Posting your code is the usual start.
Probably a memory issue, but without your code it's impossible to tell.
It is also important to tell us what you are talking to.
I have a 360 degree continuous motion servo attached to a rod. The interrupt is one of the channel pins on a wheel watcher watching the rotation of the rod. At the top of the rod is an infrared distancer and an ultrasonic one.
#include <Servo.h>
#define SCAN_RESOLUTION 1
#define ULTRASONIC_CONTROL_PIN 7
#define ULTRASONIC_READ_PIN A1
#define INFRARED_PIN A0
unsigned int ultraSonicDistance = 0;
double infraredValue = 0.0;
double infraredDistance = 0.0;
volatile int xAngle = 0; //Goes from 0-300 covering 1 full circle
//int yAngle = 0;
Servo xServo;
//Servo yServo;
int xServoDirection = SCAN_RESOLUTION;
int yServoDirection = SCAN_RESOLUTION;
boolean highResScan = false;
double surroundingsMap[300] = {0};
void setup()
{
Serial.begin(9600);
xServo.attach(9,492,2348); //values found experimentally to make write(90) say stop
//yServo.attach(10);
attachInterrupt(0,stopXServo,FALLING);
pinMode(ULTRASONIC_CONTROL_PIN,OUTPUT);
digitalWrite(ULTRASONIC_CONTROL_PIN,LOW);
}
void loop()
{
xServo.write(90 + (xServoDirection*2)); //90 is "don't move"

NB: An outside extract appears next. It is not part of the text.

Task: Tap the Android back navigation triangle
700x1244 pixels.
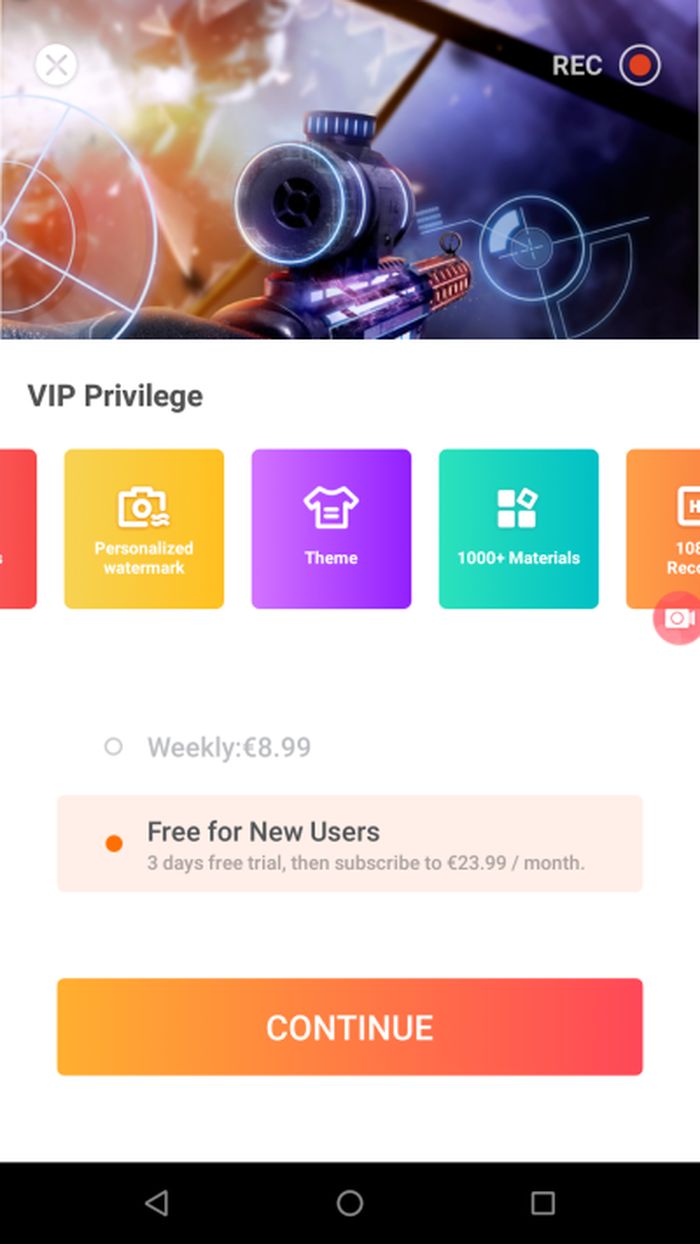Action: (156, 1203)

Serial.print(90 + (xServoDirection*2));
Serial.print(" ");
Serial.println(xAngle);
if(highResScan)
delay(100);
}
void readInfrared()
{
infraredValue = analogRead(INFRARED_PIN);
infraredValue *= .0049;
infraredDistance = 3*pow((infraredValue-3),4) + 15;
}
void readUltrasonic()
{
digitalWrite(ULTRASONIC_CONTROL_PIN,HIGH);
delayMicroseconds(20);
ultraSonicDistance = analogRead(ULTRASONIC_READ_PIN);
digitalWrite(ULTRASONIC_CONTROL_PIN,LOW);
}
void stopXServo()
{
xServo.write(90);
readInfrared();
ultraSonicDistance = infraredDistance;
if(highResScan)
readUltrasonic();
surroundingsMap[xAngle] = (infraredDistance+ultraSonicDistance)/2;
xAngle += xServoDirection;
if(xAngle == 300)
{
xAngle = 0;
//xServoDirection *= -1;
/*yServo.write(yServo.read()+yServoDirection);
if(yAngle == 90 || yAngle == 0)
yServoDirection *= -1;*/
}
}
The serial communication stops, as does the rotation of my servo/rod setup, around xAngle = 295 to 298.
double surroundingsMap[300] = {0};
1200 bytes of memory used, right there. Is this on a 328-based Arduino, with 2048 bytes of memory?
Changing the resolution of the values stored, so that one unit is say 1/10" of an inch or 1/4 of a centimeter would cut your storage requirements in half.
Changing the resolution of the values stored, so that one unit is say 1/10" of an inch or 1/4 of a centimeter would cut your storage requirements in half.
While you're correct, and I probably should change the resolution of my scan, I'm not sure what you mean by "1/10" " since this is a rotational scale, not a linear one. The 300 is the number of ticks in a complete turn on my encoder.
I'm not sure what you mean by "1/10" " since this is a rotational scale, not a linear one.
The index is a rotational value. The data stored in the array is distance data. If you used ints, and stored 10ths of inches (78, instead of 7.8, for example), you'd use only half as much memory.
Oh, I see what you're getting at now. I found my problem with Serial freezing, too. I noticed I had a print in an interrupt, which doesn't work.